RECORDS SHOWN Block Start
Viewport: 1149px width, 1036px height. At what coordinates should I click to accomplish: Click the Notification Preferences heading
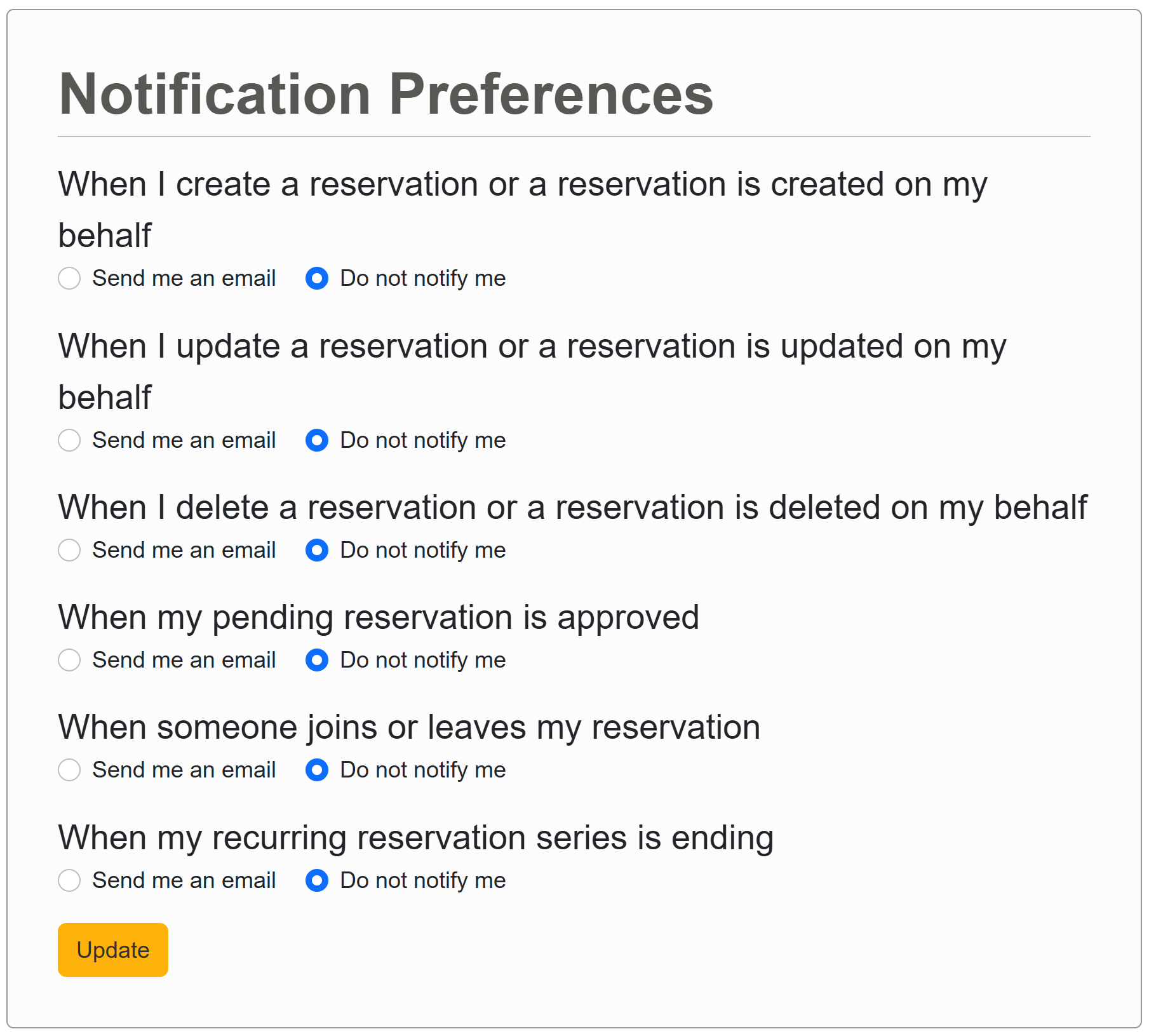(x=386, y=94)
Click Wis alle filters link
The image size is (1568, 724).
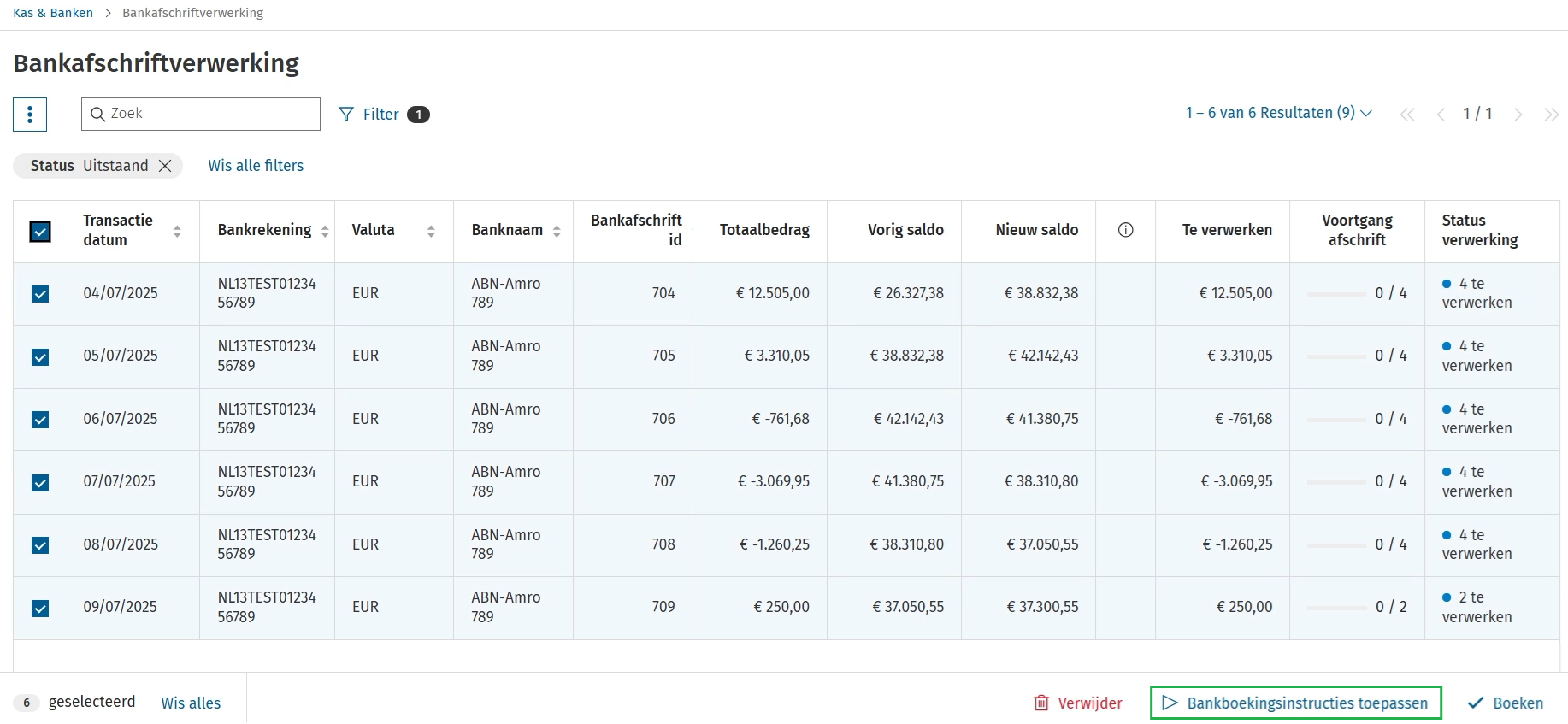click(x=256, y=166)
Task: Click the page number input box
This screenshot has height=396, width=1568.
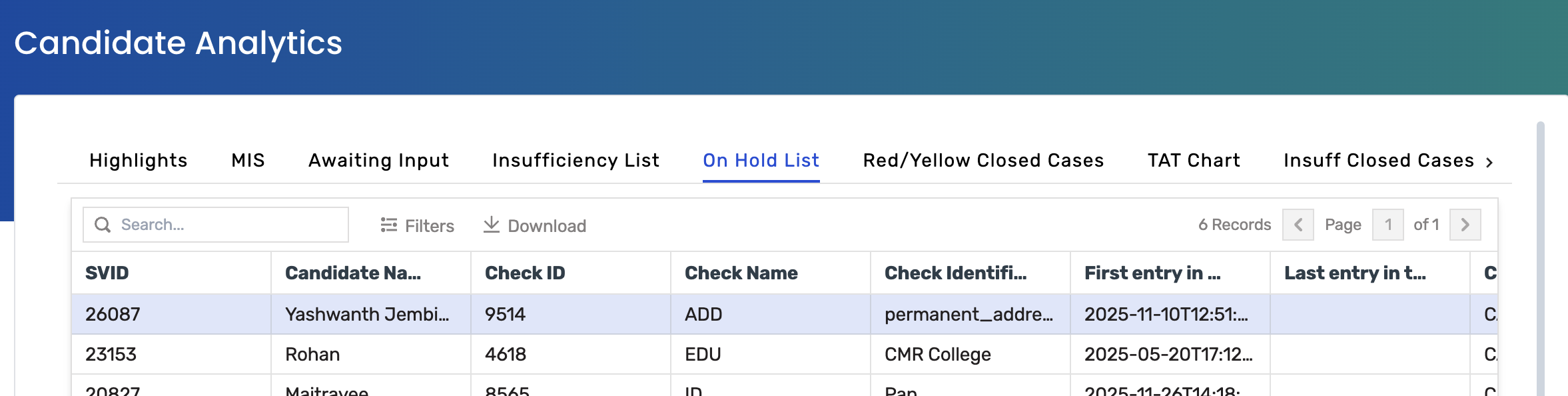Action: [1387, 225]

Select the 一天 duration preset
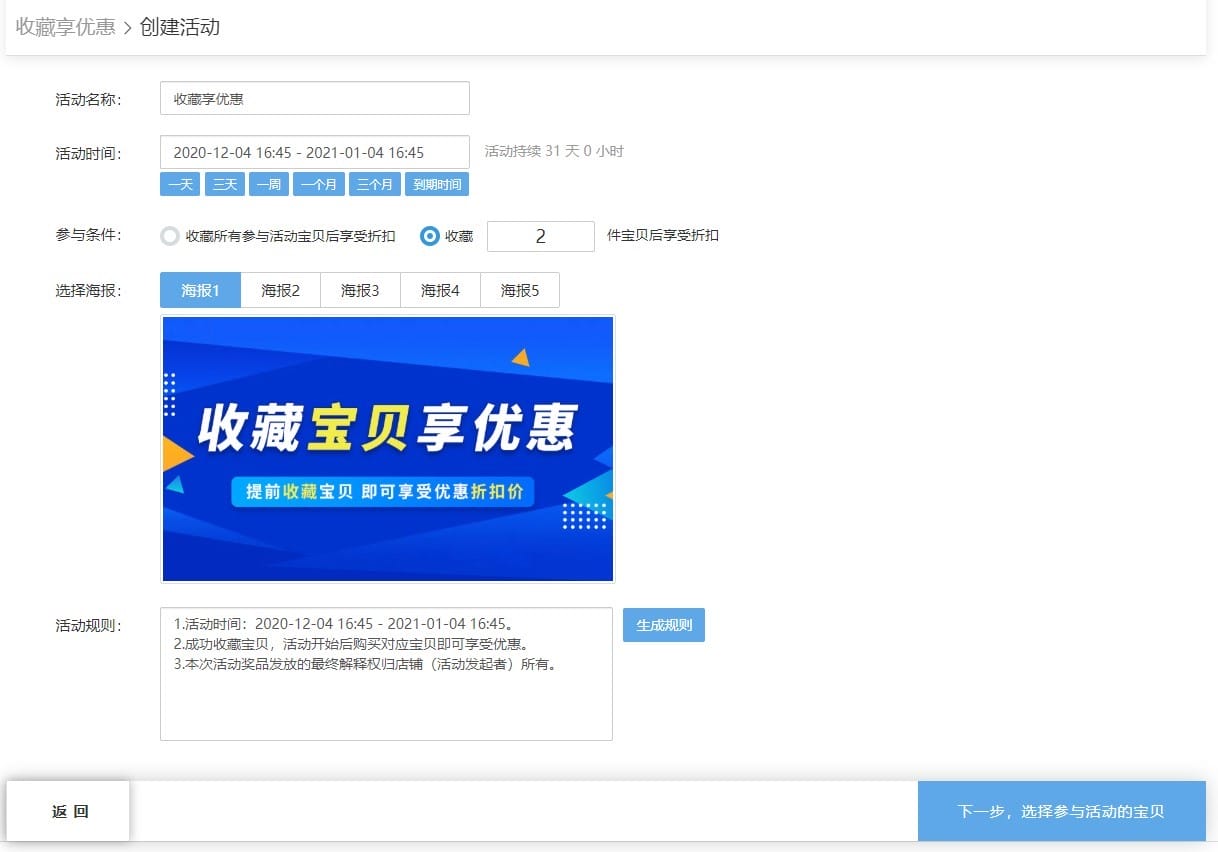[179, 184]
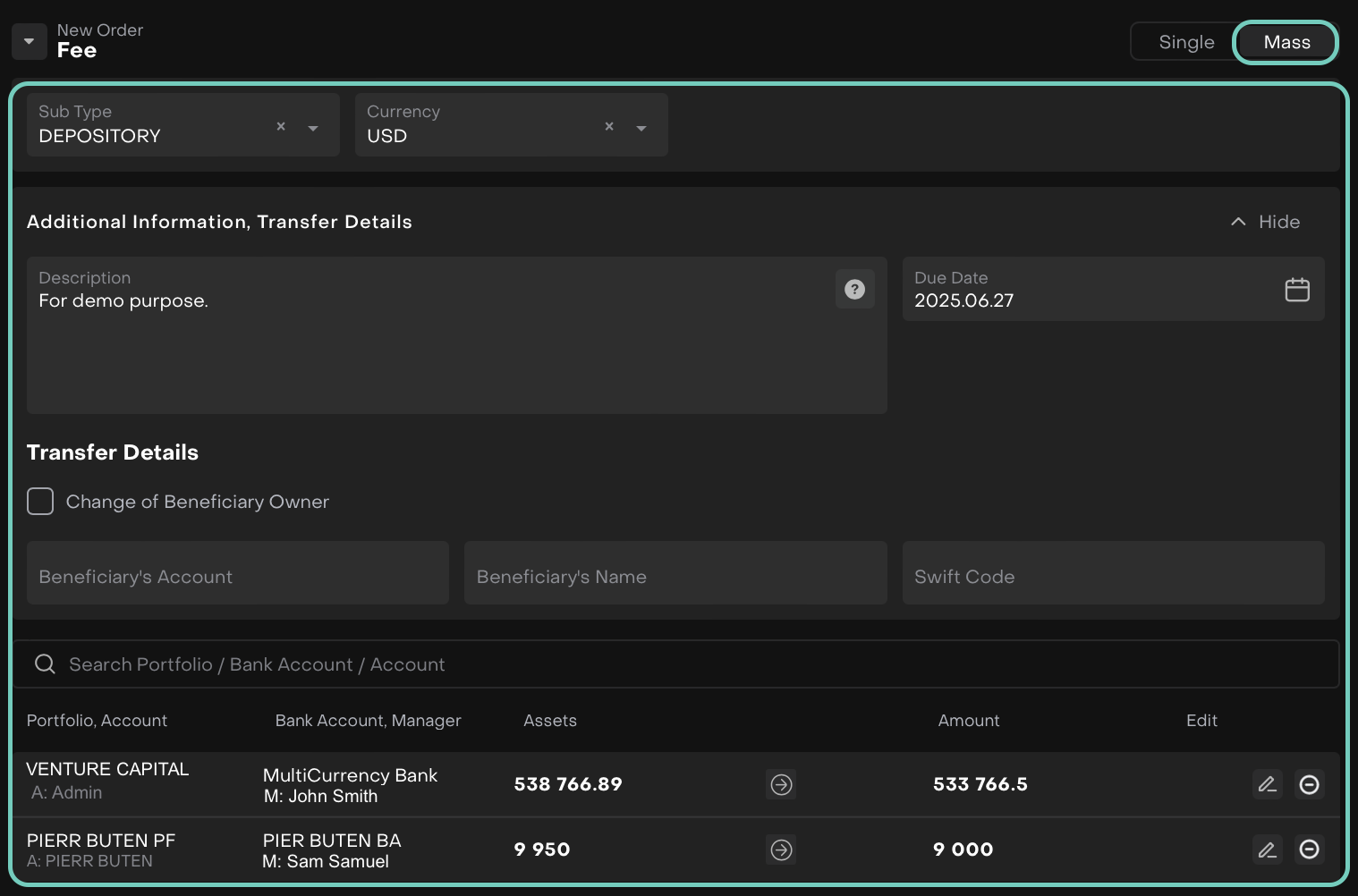Viewport: 1358px width, 896px height.
Task: Edit the PIERR BUTEN PF row
Action: point(1267,850)
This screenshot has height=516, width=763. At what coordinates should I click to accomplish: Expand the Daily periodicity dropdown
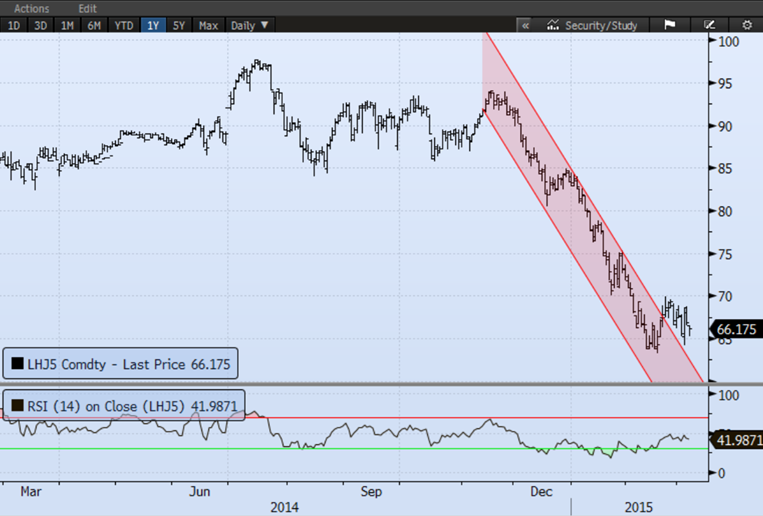249,25

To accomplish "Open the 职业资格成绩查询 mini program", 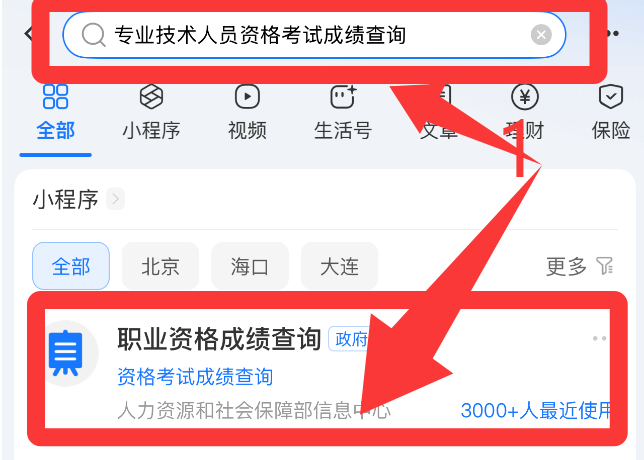I will point(327,368).
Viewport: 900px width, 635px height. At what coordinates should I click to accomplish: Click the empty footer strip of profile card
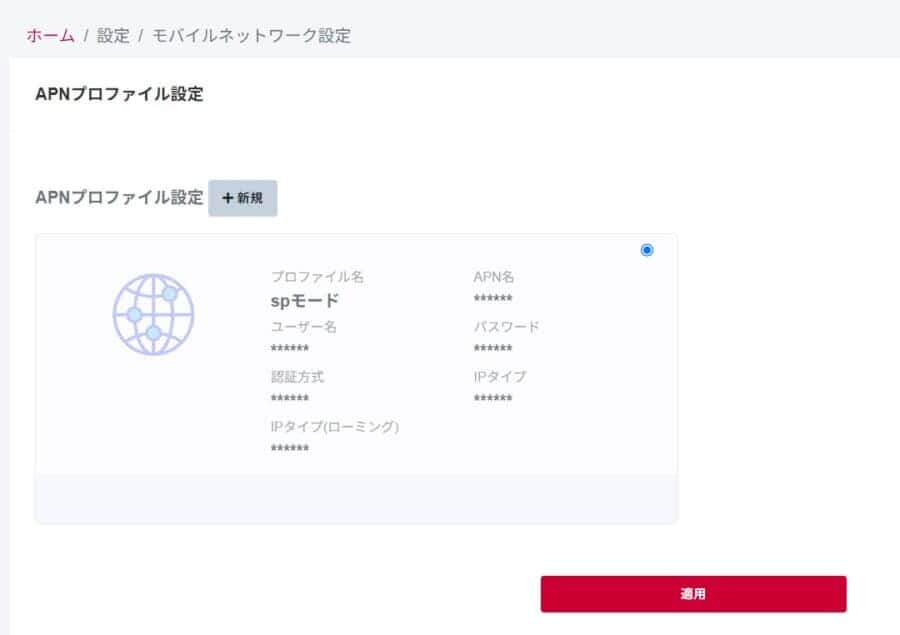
RECORDS SHOWN Block End
**WHAT YOU SHOULD DO:** Up to and including the line containing "Task: Click the page number input box", repeat every line from the start of the data, but none of the pictures.

**FINISHED EXERCISE:**
Viewport: 1149px width, 1036px height. At what coordinates should I click to accomplish: Click the Notification Preferences heading
(x=386, y=94)
Click Wis alle filters link
The image size is (1568, 724).
click(x=256, y=166)
Task: Click the page number input box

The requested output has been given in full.